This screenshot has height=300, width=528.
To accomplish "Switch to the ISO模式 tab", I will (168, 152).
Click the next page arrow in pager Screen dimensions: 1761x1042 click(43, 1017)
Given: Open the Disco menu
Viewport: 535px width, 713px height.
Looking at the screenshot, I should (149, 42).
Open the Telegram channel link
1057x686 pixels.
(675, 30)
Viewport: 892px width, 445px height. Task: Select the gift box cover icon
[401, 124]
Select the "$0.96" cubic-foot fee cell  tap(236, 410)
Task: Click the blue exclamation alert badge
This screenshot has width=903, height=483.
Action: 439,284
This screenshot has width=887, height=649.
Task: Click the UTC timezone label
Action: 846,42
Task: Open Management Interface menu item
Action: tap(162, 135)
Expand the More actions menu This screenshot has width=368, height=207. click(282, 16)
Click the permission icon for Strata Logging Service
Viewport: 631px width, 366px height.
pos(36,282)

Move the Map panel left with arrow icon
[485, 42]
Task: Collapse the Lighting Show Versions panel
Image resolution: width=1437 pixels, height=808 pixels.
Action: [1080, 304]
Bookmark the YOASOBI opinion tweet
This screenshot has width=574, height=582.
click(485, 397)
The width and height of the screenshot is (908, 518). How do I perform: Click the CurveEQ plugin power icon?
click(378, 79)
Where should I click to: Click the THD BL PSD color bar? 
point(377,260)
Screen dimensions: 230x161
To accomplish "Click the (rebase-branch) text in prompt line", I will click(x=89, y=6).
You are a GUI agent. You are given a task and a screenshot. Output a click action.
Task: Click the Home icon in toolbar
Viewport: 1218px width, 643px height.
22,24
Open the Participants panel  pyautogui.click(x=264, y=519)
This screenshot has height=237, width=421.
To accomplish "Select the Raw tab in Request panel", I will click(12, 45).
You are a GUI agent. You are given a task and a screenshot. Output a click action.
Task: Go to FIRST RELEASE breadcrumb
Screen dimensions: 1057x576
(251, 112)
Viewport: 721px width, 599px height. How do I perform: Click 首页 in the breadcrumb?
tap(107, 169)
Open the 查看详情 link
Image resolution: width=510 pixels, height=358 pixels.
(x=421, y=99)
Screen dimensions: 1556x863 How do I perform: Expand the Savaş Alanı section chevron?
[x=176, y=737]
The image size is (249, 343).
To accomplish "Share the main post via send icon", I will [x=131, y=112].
--------
### WHAT THE EXERCISE ASKS
How many lines of the material above contain the string "arrow"? Case counts. Reply with the number alone.

### FINISHED EXERCISE
2